Elle souligne par ailleurs que le liquidateur amiable s'était placé sous le régime de l'article 9 du règlement intérieur du Barreau de Paris et que la seule modification juridique qu'ait connu la SCP [N] [O] & Associés est sa liquidation, qui n'est pas survenue le 1er juillet 2020. Elle précise par ailleurs que le transfert de clientèle ne se confond pas avec un transfert de dossiers, alors que les dossiers lui ayant été transférés étaient pour plus d'un tiers des dossiers archivés quand d'autres n'exigeaient pas une prestation attendue ou à accomplir, et indique encore qu'il n'y a eu aucune répartition de clients mais une série de succession d'avocats décidée par les seuls clients, lesquels ont choisi leur nouveau conseil. Elle soutient qu'il n'y a pas eu de poursuite d'une activité ayant conservé son identité.
Elle indique que la présence de deux salariée de la SCP [N] [O] & Associés, Ac [Ad] et [Z] sur le registre du personnel de cette société postérieurement au 1er juillet 2020 (jusqu'au 30 juillet pour la première du fait d'une rupture conventionnelle acceptée le 19 juin 2020 et le 7 septembre 2020 pour l'autre), est également la preuve de l'absence d'application d'un transfert automatique des contrats de travail au 1er juillet.
Le liquidateur judiciaire de la SCP [N] [O] & Associés, ès-qualités, suivi en cela par le liquidateur amiable, s'oppose aux demandes de la salariée en faisant valoir que les conditions d'application de l'
article L.1224-1 du code du travail🏛 sur le transfert des contrats de travail étaient réunies en l'espèce au profit de la SARL [F] et que dès lors le contrat de travail de la salariée a été transféré de plein droit au sein de cette structure. Subsidiairement, ils affirment que le contrat de travail a fait l'objet d'un transfert volontaire.

— Consignes des exercices —
- 1) Les affirmations suivantes sont-elles conformes à l'extrait sur le transfert des contrats de travail ? Répondez par oui ou par non à chacune et citez textuellement les mots de l'extrait qui tranchent.
(a) La liquidation de la SCP [N] [O] & Associés est survenue le 1er juillet 2020.
(b) Plus d'un tiers des dossiers transférés étaient des dossiers archivés.
(c) À titre subsidiaire, les liquidateurs soutiennent que le contrat de travail a été transféré volontairement.
- 2) Relevez toutes les dates distinctes citées dans l'extrait sur le transfert des contrats de travail.
- 3) Rédigez la suite de l'extrait sur le transfert des contrats de travail à partir de sa dernière phrase.
Le listing n'a aucun lien avec l'extrait sur le transfert des contrats de travail.

— Section de données —
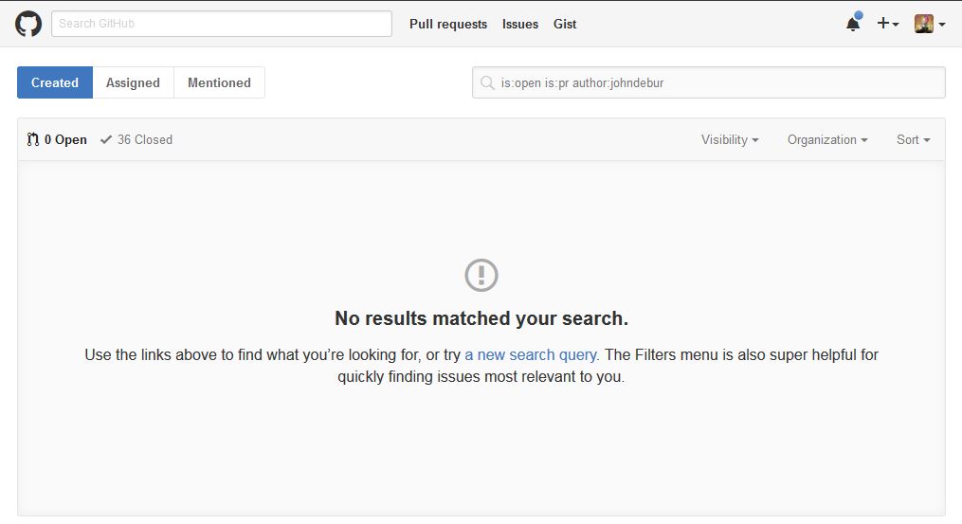
Task: Open Issues in top navigation
Action: (520, 24)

— Corrigés —
- 1)
(a) Non : « qui n'est pas survenue le 1er juillet 2020 ».
(b) Oui : « pour plus d'un tiers des dossiers archivés ».
(c) Oui : « Subsidiairement, ils affirment que le contrat de travail a fait l'objet d'un transfert volontaire. »

- 2) 1er juillet 2020 ; 30 juillet ; 19 juin 2020 ; 7 septembre 2020

- 3)
Les liquidateurs, ès-qualités, soutiennent que dès qu'il avait décidé de quitter la SCP [N] [O] & Associés, Maître [O] avait déjà dès le début décidé et confirmé reprendre Mme [Ab], ce qu'elle savait pertinemment, mais qu'ils ont tous deux entretenu une fiction de la non poursuite du contrat de travail au-delà du 1er juillet 2020 pour prétendre échapper à toutes les conséquences de l'article L.1224-1 s'agissant des autres salariés devant être repris, et pour permettre à Mme [Ab] de percevoir grâce à ces manoeuvres des indemnités substantielles. Ils estiment que la fraude est ainsi constituée.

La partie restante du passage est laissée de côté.